Firstly to express numbers as products of prime factors we just break the number into multiple numbers multiplied up to make the original number. When we can no longer do this we have found prime numbers that won’t brake up anymore. For example let’s express 720 as products of prime factors:
$$ 720 = \color{red}{10 \times 72}= \color{red}{5 \times 2} \times \color{red}{36 \times 2} = 5 \times 2 \times \color{red}{18 \times 2} \times 2 $$ $$ 5 \times 2 \times \color{red}{6 \times 3} \times 2 \times 2 = 5 \times 2 \times \color{red}{3 \times 2} \times 3 \times 2 \times 2 $$ $$ = 2^{3} \times 3^{2} \times 5 $$
We can now find the highest common factor for 720, 45 and 230 if we express all the numbers as a product of their prime factors and then multiply the common prime factors together we can find the highest common factor:
$$ 720 = 2^{3} \times 3^{2} \times 5 $$ $$ 45 = 3^2 \times 5 $$ $$ 230 = 2 \times 5 \times 23 $$
$$ \color{red}{\text{HCF: } 5} $$
The highest common factor is 5 since no other number is in all of the lists. We can also find the lowest common multiple by multiplying all of the prime factors together; however if 1 is in more than one list we list it the most amount of times it appears once in a list:
$$ \color{red}{\text{LCM: } 2^3 \times 3^2 \times 5 \times 23 = 8280} $$
Surds are roots of numbers which are irrational (the number continues forever without stopping or repeating). In other words, the only number that will multiply by itself a certain number of times to make the root of the number must continue forever and be irrational.

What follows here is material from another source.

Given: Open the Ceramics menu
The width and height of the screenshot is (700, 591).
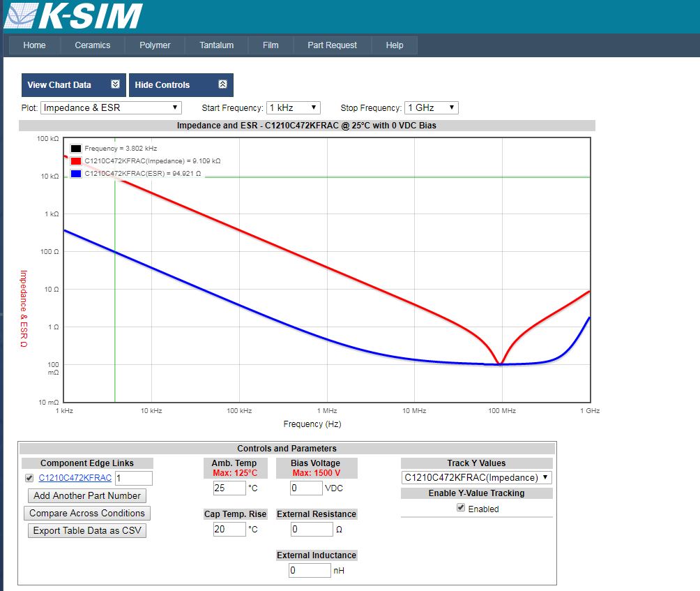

There are some rules we need to understand for surds or roots more in general when dealing with them. Firstly, this basic property really reflects what a root of something actually is. If you take a square root of a number and square it you remove the square root of the number and are left with the number, or if you take the nth root number and multiply it nth many times you get the number:
$$ \sqrt{2}^2 = \sqrt{2} \times \sqrt{2} = 2 $$ $$ \sqrt[4]{3} = \sqrt[4]{3} \times \sqrt[4]{3} \times \sqrt[4]{3} \times \sqrt[4]{3} = 3 $$
Next let’s connect what a root is to our understanding of exponents. The square root of a number is the same as the number to the power of a half:
$$ \sqrt{9} = 9^{\tfrac{1}{2}} = 3 $$
Or more generally, the nth root of a number is the same as the number to the power of 1 divided by the nth number (n can be any number). Here is an example:
$$ \sqrt[3]{4} = 4^{\tfrac{1}{3}} $$
Using the above rules we can now make a rule for fractions where the numerator is not 1:
$$ 3^{\tfrac{3}{4}} = 3^{(\tfrac{1}{4} \times \tfrac{3}{1})} = (\sqrt[4]{3})^3 $$
So we can split the number up to find the root of the number and then multiply that by the numerator of the first fraction.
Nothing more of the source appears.